The philistine, who sees in something outwardly established morality incarnate will perhaps even see in the free spirit a dangerous person. He does so, however, only because his gaze is constricted into one particular epoch of time. If he were able to see beyond it, then he could not but discover at once, that the free spirit has just as little need to transgress the laws of his state as the philistine himself does, and never to set himself in any real opposition to them. For the laws of a state have all sprung from intuitions of free spirits, just as have all the objective moral laws. There is no law enforced by family authority that was not at one time intuitively grasped as such by some ancestor and established by him; the conventional laws of morality are also set up first of all by particular people; and the laws of a state always arise in the head of a statesman. These spirits have set up laws over other people, and only that person becomes unfree, who forgets this origin, and either makes these laws into commandments outside man, into objective moral concepts of duty independent of men, or into the voice of his own inner life, thought of in a falsely mystical way as compelling, which gives him orders. But the person who does not overlook the origin of laws, but rather seeks it within the human being, will relate to a law as though to a part of the same world of ideas out of which he also draws his moral intuitions. If he believes that he has better ones, then his effort is to establish them in the place of existing ones; if he finds the latter to be valid, then he acts according to them as though they were his own.
One may not formulate the principle that the human being is there for the purpose of realizing a moral world order which is separate from him .Whoever were to assert this would still be taking, with respect to the science of man, the same standpoint taken by that natural science which believed that a bull has horns so that it can butt. Scientists, fortunately, have sent this concept of purpose to its grave. Ethics is having more difficulty in freeing itself from this. However, just as horns are not there because of butting, but rather butting through the horns, so the human being is not there because of morality, but rather morality through the human being. The free person acts morally because he has a moral idea; but he does not act so that morality will arise. Human individuals, with their moral ideas belonging to their being, are the prerequisite of a moral world order.
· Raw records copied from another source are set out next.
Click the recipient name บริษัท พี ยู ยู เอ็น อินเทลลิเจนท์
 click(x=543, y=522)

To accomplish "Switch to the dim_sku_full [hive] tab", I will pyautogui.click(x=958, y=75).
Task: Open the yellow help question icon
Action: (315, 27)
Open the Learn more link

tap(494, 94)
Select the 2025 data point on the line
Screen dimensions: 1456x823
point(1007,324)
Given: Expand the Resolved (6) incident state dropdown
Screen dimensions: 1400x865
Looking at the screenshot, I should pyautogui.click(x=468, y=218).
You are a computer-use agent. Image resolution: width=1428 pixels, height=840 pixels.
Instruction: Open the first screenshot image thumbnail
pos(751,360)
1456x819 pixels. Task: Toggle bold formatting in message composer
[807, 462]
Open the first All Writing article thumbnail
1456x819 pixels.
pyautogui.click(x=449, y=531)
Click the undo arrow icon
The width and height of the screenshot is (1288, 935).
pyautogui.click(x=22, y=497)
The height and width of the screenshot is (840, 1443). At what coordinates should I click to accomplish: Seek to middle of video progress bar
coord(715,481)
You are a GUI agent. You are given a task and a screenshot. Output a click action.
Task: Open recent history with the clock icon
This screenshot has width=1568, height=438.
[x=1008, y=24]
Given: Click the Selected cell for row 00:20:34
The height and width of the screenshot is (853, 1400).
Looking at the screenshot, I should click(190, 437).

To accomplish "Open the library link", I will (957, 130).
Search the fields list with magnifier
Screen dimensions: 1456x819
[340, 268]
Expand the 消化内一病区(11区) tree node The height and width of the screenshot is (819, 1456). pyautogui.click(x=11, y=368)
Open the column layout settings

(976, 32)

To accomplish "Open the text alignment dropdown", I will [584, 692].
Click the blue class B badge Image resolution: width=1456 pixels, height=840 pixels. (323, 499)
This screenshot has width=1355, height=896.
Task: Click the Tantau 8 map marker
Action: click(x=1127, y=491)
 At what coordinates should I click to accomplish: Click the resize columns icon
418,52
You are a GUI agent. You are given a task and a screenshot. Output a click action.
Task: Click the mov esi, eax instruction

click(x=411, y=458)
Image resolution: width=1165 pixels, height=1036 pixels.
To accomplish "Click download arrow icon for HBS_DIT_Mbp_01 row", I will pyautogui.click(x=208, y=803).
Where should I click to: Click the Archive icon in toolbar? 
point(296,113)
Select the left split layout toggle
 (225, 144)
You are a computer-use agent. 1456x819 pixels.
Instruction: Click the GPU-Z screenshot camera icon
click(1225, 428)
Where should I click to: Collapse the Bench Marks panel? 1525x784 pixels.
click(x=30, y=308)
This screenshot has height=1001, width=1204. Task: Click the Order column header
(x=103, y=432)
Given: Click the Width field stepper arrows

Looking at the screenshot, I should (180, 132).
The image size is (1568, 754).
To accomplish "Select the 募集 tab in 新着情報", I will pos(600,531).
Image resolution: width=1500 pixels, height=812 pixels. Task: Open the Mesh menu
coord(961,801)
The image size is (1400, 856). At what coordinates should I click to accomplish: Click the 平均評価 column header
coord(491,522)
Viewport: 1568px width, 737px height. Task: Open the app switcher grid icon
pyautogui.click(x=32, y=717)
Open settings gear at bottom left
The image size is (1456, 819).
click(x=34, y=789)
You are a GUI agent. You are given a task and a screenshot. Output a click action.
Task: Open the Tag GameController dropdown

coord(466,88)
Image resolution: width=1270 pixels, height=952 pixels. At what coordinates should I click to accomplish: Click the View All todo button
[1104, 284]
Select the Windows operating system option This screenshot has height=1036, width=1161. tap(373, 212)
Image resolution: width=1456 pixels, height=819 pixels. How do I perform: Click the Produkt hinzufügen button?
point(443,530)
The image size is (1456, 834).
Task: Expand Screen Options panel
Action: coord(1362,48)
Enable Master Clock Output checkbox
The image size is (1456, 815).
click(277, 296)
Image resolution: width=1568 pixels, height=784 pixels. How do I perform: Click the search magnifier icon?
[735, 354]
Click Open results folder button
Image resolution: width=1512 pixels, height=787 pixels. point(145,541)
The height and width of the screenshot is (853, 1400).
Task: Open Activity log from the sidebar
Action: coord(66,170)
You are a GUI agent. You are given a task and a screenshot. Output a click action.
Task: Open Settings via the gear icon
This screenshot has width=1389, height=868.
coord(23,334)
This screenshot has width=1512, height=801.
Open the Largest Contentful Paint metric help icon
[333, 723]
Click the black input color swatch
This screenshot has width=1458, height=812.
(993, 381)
The human individual is the source of all morality and the center of life on earth. State and society are there only because they result necessarily from the life of individuals. That state and society should then work back upon the life of the individual is just as comprehensible as the fact that butting, which is there through the horns, works back upon the further development of the bull's horns, which would atrophy through prolonged disuse. In the same way the individual would have to atrophy if he lived a separate life outside of any human community. Indeed, that is exactly why a social order takes shape, in order to work back again upon the individual in a beneficial way.